The letter involved a nonprofit hospice care provider with a variety of clinical staff, all of whom need continuing education credits. The facility gives each employee an educational fund which they can apply to their CEU (continuing education units). The facility does not exercise any control over which continuing education classes people attend. Attendance and any specific class are “always entirely voluntary.” The CEU fund itself can be used by employees to further their education, keep licensure current, and for similar processes. In this example, the DOL found that while the training would be covered by the CEU fund, the employees would not be paid for attending the training.
The CEU training highlighted in the letter is different from the training that you might see in a long-term care facility which is mandated by the facility to keep staff in compliance. All mandatory training in this long-term care scenario is treated by the facility as paid time. Needing education and being mandated to take specific education are two different things.
In addressing the law, the DOL specifically notes that:
“[A]ttendance at lectures, meetings, training programs and similar activities need not be counted as working time if the following four criteria are all met:
- Attendance is outside of the employee's regular working hours
- Attendance is voluntary
- The course, lecture, or meeting is not directly related to the employee's job
- The employee does not perform any productive work during such attendance.”
The opinion letter is fairly long with six hypothetical scenarios, each of which relates to voluntary training.
Scenario: voluntary training during non-work hours
A nurse does a voluntary training which she can do at any time but chooses to do it during non-work hours. The DOL notes that this is unpaid time because although the scenario relates to the nurse’s licensure and therefore her job, it is considered a “special situation.” In other words, it’s a course from an “independent bona fide institution of learning,” and satisfies a professional licensure requirement.
Scenario: webinar at work
An accounting clerk submits a request for an on-demand webinar directly related to his job. He has no continuing education component and he views the webinar during work hours. The DOL considered this paid time stating that “the fact of an on-demand webinar as described in these examples as voluntary which could have been viewed outside of regular working hours is immaterial,” due to the suffer or permit to work standard. In other words, the employer knew it was work time and let him do it so it was “work” and should be paid.

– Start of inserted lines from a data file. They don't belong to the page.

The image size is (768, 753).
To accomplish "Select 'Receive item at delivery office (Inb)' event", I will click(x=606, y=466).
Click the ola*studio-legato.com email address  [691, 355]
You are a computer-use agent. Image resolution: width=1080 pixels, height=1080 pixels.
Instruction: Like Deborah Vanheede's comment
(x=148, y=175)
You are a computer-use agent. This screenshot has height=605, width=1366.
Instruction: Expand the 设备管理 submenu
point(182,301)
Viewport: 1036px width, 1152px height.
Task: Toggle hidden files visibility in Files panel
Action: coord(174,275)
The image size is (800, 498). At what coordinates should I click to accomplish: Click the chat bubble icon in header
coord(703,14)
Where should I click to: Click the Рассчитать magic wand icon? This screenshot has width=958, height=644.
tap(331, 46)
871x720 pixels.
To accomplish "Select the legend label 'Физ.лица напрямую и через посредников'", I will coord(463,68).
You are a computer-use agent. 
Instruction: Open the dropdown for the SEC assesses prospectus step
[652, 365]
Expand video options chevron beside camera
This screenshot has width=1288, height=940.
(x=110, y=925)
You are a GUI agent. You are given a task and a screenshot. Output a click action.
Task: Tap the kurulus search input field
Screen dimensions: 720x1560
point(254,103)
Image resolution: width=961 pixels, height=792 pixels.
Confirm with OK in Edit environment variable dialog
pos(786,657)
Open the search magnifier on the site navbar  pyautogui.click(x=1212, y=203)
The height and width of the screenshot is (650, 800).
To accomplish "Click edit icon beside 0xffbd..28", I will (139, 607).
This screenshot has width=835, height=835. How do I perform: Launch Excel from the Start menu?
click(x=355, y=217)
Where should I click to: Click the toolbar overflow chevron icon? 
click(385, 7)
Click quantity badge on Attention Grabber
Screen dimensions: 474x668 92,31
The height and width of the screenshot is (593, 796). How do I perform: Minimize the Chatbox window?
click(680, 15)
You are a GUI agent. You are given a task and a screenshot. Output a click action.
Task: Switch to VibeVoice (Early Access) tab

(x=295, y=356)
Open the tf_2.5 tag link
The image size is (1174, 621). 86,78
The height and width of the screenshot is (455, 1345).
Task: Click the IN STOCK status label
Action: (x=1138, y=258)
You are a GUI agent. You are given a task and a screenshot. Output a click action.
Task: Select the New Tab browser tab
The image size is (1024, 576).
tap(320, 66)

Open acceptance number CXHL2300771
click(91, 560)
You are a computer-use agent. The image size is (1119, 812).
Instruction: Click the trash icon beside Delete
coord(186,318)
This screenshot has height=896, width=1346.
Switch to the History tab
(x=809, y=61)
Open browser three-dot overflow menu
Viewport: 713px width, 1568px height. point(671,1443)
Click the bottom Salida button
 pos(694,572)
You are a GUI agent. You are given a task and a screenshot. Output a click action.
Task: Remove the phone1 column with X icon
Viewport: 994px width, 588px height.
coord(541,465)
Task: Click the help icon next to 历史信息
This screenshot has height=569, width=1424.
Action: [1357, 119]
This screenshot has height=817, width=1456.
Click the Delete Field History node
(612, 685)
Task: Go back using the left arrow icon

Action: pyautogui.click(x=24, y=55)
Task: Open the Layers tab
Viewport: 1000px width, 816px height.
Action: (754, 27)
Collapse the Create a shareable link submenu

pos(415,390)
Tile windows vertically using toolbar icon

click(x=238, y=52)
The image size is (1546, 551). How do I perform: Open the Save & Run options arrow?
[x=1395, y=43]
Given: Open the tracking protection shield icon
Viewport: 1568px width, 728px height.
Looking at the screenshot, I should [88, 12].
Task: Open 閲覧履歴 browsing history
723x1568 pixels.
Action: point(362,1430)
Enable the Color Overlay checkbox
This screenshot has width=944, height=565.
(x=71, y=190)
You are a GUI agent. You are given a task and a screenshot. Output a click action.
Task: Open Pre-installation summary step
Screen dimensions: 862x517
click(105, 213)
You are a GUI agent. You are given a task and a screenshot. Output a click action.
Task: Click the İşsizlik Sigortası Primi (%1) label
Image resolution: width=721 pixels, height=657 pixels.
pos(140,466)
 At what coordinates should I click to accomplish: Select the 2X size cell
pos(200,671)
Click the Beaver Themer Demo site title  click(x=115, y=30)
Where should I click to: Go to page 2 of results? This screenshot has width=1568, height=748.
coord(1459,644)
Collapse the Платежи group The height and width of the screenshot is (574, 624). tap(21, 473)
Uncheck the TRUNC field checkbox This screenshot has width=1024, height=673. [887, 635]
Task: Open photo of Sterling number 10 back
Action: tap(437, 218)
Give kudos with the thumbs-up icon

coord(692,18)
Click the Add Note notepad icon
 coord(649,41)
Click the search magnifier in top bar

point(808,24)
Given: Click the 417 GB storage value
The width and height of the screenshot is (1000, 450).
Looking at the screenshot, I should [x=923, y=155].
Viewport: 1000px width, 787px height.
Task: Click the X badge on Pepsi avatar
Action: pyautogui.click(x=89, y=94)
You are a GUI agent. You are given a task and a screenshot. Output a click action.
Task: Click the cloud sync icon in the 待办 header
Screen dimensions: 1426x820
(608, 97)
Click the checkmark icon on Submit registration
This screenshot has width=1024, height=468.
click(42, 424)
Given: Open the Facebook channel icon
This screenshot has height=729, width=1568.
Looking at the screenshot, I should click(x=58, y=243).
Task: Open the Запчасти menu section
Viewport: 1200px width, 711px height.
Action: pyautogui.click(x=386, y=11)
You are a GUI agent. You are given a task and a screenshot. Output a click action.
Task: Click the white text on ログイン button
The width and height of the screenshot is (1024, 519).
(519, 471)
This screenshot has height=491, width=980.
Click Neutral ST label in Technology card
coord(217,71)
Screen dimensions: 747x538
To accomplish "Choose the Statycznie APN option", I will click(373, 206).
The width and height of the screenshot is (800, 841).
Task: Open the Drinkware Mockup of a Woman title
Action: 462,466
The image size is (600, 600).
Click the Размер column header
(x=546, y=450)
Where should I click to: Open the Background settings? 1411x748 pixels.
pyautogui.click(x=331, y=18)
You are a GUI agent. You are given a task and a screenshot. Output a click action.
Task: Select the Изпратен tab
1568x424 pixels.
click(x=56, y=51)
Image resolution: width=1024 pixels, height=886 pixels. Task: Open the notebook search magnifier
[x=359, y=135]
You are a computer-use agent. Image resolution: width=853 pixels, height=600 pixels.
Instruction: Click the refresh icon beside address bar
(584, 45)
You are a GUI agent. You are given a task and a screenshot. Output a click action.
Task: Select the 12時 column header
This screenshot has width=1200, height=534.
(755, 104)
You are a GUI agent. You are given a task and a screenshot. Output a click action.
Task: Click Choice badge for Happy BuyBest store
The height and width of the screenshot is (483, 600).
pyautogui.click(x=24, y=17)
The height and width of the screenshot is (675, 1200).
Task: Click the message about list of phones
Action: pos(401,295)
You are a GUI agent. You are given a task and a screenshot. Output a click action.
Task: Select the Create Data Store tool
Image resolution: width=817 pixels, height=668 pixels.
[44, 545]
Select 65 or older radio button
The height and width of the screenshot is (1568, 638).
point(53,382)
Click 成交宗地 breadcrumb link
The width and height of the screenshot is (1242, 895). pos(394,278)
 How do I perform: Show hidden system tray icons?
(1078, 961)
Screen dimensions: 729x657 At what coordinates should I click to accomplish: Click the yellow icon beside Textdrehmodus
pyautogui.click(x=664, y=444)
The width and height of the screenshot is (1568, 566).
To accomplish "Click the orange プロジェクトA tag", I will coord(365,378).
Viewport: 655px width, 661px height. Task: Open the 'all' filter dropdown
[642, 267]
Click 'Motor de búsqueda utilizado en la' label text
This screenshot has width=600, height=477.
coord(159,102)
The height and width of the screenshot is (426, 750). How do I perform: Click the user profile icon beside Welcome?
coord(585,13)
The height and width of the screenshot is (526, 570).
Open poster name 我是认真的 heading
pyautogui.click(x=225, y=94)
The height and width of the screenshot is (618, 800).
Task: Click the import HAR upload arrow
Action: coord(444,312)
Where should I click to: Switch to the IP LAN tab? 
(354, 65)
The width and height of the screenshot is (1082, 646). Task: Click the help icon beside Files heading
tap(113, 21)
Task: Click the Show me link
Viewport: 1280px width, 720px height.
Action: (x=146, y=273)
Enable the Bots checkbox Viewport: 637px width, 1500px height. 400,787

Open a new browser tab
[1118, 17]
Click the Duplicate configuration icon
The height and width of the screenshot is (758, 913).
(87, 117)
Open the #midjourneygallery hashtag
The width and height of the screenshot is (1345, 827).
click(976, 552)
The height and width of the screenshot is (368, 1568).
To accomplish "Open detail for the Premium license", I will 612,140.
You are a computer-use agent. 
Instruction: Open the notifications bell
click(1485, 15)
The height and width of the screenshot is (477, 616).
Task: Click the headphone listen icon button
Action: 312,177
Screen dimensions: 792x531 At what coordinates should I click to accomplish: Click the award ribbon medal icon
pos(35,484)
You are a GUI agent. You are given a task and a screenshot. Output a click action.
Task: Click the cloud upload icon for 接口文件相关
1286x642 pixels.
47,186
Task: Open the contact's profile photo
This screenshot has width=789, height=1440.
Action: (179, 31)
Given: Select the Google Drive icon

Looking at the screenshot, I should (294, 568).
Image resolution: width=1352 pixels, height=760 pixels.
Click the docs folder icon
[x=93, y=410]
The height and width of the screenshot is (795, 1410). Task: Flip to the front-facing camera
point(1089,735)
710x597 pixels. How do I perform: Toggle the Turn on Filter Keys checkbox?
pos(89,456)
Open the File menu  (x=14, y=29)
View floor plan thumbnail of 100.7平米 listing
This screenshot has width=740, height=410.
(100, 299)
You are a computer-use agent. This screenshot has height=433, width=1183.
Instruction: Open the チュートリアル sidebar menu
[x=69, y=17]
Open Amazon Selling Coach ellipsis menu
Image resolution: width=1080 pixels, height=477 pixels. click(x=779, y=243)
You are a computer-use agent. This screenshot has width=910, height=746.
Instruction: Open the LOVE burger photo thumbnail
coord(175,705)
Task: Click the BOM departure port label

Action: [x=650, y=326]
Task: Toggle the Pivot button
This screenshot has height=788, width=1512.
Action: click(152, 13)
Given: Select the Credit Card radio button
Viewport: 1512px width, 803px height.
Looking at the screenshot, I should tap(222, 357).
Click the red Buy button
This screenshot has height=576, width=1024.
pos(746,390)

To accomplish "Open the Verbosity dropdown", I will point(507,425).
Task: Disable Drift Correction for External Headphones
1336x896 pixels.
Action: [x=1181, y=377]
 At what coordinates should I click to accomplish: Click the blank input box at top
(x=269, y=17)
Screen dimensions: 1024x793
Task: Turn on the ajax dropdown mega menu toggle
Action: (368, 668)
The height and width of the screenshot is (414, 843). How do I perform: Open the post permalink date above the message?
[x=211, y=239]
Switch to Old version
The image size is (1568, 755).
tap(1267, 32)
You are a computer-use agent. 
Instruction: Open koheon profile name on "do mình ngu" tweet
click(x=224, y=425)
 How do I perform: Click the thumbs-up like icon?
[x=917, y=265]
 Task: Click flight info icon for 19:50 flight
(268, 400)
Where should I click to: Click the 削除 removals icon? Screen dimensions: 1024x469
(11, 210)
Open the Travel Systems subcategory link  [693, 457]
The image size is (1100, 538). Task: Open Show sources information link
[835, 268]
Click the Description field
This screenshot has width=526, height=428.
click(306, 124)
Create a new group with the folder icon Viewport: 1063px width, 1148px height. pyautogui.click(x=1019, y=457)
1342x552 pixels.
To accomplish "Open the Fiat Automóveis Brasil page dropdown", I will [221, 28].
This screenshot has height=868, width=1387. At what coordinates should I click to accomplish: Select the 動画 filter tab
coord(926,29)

Practice note: if education is completed during an employee’s standard shift or normal work hours it is likely that the DOL will heavily weight this factor to determine that the time should be paid time.
This weighting is particularly clear in example four, where the employee attends an on-demand webinar which is unrelated to his job responsibilities, but during work time, so the DOL considers that to be compensable hours. In order to address this concern, the DOL suggests that employers establish a policy that prohibits viewing on-demand webinars or any non-mandatory training during work time.
Scenario: in-person, multi-day healthcare conference
The final scenario addressed in the opinion letter is significantly different from the prior on-demand webinar cases. In this instance, the nurse requests to use her education funds for an in-person weekend conference that covers several topics.
Should she be paid for the time spent at the multiple-day conference? Should she be paid travel time? The DOL determines that in this circumstance, the nurse would not need to be compensated for any of her travel or training time if participation in the training is voluntary and she is not doing productive work. The training time itself was considered to fall under the “special situation” definition because it:
- was voluntary
- occurred outside of the nurse’s regular working hours
- corresponds to courses offered by independent bona fide institutions of learning
The Big Picture
In addressing a number of these issues, the key factor was whether or not the training took place during the course of the employee’s regular workday and if it was voluntary. It can sometimes be difficult to determine a regular workday for certain types of healthcare employees who may work flexible schedules or on-demand.
As such, when considering whether or not employees are paid for training time you should remember that there is a difference between requiring training such as a certain number of CEUs to maintain licensure versus mandating specific training. Mandating specific training will typically result in compensable time and training taken during a standard workday as defined by the employer for that employee is likely to be compensable.